» **REQUIRED WORK**: Scan the records for the string "Account", then copy each line that has it.

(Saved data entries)
* * * * * * *

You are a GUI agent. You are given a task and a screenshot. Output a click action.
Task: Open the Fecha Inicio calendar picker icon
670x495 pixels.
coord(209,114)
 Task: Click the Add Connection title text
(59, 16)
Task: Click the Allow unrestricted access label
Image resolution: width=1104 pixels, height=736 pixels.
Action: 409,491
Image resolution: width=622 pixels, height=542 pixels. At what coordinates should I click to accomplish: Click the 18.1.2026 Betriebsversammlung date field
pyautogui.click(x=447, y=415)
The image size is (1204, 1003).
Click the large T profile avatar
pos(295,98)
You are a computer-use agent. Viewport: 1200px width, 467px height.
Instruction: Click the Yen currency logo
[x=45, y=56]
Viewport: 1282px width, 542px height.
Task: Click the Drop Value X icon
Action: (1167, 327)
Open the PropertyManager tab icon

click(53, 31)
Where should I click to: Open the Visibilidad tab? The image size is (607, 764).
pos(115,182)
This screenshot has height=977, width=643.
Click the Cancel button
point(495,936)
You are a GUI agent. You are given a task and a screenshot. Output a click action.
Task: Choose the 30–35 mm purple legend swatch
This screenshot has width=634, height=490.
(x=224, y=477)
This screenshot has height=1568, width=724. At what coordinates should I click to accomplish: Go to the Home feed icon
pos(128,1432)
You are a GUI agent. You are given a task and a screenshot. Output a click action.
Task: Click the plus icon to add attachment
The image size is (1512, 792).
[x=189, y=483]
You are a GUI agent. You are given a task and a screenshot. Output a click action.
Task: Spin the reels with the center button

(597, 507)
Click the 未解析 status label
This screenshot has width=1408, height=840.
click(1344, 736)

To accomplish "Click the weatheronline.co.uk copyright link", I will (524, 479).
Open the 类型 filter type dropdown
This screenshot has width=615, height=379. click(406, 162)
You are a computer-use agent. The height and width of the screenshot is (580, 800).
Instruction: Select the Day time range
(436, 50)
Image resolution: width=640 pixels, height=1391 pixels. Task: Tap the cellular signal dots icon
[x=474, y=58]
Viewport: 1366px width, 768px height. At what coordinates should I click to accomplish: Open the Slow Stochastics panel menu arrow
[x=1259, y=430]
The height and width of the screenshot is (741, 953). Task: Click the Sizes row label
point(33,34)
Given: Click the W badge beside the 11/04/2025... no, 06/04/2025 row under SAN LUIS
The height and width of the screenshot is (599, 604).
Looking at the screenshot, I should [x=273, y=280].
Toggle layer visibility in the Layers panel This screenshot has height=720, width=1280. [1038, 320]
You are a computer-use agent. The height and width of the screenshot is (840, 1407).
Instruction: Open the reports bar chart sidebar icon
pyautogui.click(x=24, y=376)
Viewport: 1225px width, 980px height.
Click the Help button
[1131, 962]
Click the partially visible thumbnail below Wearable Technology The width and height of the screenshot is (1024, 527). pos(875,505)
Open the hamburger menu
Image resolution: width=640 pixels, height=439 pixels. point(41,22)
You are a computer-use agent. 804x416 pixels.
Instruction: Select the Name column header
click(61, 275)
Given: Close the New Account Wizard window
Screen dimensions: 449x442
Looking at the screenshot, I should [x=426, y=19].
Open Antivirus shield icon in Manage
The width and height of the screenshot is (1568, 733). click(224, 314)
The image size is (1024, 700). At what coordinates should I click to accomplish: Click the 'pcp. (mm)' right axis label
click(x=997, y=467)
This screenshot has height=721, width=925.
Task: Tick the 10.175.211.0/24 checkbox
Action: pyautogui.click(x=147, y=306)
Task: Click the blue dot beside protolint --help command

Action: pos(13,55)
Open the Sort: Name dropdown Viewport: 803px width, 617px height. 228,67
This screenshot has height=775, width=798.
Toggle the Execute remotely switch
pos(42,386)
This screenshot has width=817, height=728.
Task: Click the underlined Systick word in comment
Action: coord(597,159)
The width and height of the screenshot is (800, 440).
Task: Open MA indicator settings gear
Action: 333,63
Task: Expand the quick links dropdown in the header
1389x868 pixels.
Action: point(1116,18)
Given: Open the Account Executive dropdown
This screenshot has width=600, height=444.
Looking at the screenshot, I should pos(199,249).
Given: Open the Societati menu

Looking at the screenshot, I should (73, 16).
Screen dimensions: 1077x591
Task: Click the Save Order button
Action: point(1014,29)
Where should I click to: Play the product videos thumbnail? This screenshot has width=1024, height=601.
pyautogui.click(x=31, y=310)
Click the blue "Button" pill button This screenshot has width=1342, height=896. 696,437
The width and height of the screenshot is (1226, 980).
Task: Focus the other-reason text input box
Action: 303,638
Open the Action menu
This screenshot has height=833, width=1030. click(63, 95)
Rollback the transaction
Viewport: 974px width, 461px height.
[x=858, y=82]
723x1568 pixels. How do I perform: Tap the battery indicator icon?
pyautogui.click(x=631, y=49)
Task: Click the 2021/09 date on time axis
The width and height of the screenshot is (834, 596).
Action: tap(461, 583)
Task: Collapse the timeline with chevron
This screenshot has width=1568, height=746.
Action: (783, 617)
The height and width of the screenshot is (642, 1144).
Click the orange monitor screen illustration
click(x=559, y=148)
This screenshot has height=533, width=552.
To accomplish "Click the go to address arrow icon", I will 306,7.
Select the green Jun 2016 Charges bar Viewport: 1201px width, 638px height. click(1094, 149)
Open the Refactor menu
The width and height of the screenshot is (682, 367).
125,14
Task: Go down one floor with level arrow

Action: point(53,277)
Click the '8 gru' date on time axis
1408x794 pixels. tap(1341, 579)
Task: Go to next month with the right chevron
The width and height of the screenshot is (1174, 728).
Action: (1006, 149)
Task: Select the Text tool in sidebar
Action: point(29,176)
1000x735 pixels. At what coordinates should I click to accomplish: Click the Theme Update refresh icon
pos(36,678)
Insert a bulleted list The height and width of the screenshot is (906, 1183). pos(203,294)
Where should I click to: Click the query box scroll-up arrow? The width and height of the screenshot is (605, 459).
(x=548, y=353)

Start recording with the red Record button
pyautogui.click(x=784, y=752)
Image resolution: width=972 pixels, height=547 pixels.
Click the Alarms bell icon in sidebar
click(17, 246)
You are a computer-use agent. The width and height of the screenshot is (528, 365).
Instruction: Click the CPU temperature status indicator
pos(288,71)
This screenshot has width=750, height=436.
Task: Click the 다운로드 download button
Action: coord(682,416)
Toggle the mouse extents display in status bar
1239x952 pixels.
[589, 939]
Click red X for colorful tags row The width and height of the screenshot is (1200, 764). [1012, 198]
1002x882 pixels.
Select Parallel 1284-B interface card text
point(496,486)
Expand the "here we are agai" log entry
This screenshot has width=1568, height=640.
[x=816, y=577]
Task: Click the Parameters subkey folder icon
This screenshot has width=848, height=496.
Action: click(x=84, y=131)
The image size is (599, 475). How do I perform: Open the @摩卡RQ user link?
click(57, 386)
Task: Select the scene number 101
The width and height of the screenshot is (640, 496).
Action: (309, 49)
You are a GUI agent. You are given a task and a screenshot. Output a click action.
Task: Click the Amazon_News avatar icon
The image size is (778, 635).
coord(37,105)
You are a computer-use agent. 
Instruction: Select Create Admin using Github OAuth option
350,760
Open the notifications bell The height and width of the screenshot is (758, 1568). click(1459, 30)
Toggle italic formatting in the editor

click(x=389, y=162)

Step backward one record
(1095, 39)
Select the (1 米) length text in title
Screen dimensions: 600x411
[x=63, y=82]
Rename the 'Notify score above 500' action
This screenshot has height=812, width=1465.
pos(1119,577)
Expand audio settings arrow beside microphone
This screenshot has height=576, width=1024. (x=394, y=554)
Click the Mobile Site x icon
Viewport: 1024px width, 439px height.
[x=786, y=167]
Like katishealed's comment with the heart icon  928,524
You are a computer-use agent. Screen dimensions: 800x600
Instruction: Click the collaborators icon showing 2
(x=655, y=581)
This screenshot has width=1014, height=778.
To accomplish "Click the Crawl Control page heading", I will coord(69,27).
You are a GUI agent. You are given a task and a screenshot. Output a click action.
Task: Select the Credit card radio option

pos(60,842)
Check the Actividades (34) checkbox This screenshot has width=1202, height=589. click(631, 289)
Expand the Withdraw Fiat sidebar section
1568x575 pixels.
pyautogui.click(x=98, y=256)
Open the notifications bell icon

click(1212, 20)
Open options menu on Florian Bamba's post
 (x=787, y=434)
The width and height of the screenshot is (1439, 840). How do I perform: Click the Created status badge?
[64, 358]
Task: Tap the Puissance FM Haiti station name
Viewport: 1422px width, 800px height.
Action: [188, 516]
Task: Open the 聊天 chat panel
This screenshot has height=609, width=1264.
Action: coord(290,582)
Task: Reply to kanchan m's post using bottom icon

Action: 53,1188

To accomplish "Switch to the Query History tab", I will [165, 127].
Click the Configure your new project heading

* * * * * * *

» **ANSWER SPACE**:
Given: Close the New Account Wizard window
Given: Open the Account Executive dropdown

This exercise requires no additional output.